I'm a programmer. 3-4 years ago, I bought an iRiver. It got great reviews, it was supposedly better than an iPod, and you could put Real Rhapsody music on it. I literally spent over an hour attempting to load music on it, and failed. It used some kind of Windows Media Player plugin to load music with an interface from hell. I never even attempted to load Rhapsody music on it, god knows if it would have worked.
The iPod didn't win by accident, or cause of marketing. Sometimes the best product wins.

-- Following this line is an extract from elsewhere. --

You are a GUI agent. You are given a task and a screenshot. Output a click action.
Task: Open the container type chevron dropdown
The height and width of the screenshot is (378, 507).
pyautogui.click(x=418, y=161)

Not sure why this got downmodded. The ipod came out in 2001. It didn't really take off until 2004. The guy I'm responding to is talking about UX from 2007-08, well after the maturation of the digital music player. iRiver sucking in 2007 does not mean that the iPod didn't suck in 2002.
iPod's chief competition at the time was the Nomad (as captured in Rob Malda's classic iPod review).
I bought a Nomad in August 2001 (roughly two months before the iPod came out). I have never had more remorse at being an early adopter.
The Nomad was the size of two Sony CD Walkmans stuck together. Its interface was a series of four fiddly buttons and a dire lo-res LCD screen. The iPod was a tremendous improvement in every single respect.
The reason why the iPod wasn't an immediate hit was because it was only available for the Mac. iTunes for Windows didn't get released until 2003.
If the iPod sucked in 2002, every other hard-drive based MP3 player sucked more.
This discussion was regarding whether or not the iPod counted as a dominant product line under Jobs. What particular year an iRiver anecdotally sucked, or whether the initial batch of iPods were as good as those brick sized Nomads is completely irrelevant to the fact that the iPod product line decimated every competitor in the market over its lifespan.
You can not be serious. It shows up as an external hard drive. Copy your music over. Done. But maybe you've never used a floppy disk or flash drive? I could see it being confusing then.
The iPod didn't win by accident, or cause of marketing. Sometimes the best product wins.